• [Prompt] Each entry below is to be copied verbatim, with no line missing.

• [Working data]
—————
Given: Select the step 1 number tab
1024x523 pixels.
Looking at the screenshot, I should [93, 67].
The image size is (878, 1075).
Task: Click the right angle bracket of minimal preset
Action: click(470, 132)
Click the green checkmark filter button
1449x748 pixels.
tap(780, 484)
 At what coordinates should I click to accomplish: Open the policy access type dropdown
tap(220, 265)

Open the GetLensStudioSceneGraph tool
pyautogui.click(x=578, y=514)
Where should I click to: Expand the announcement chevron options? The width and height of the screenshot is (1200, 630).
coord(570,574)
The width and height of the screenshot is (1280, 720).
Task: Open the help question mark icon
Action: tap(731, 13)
—————
• [Solved exercise]
Given: Select the step 1 number tab
1024x523 pixels.
Looking at the screenshot, I should [93, 67].
The image size is (878, 1075).
Task: Click the right angle bracket of minimal preset
Action: click(470, 132)
Click the green checkmark filter button
1449x748 pixels.
tap(780, 484)
 At what coordinates should I click to accomplish: Open the policy access type dropdown
tap(220, 265)

Open the GetLensStudioSceneGraph tool
pyautogui.click(x=578, y=514)
Where should I click to: Expand the announcement chevron options? The width and height of the screenshot is (1200, 630).
coord(570,574)
The width and height of the screenshot is (1280, 720).
Task: Open the help question mark icon
Action: tap(731, 13)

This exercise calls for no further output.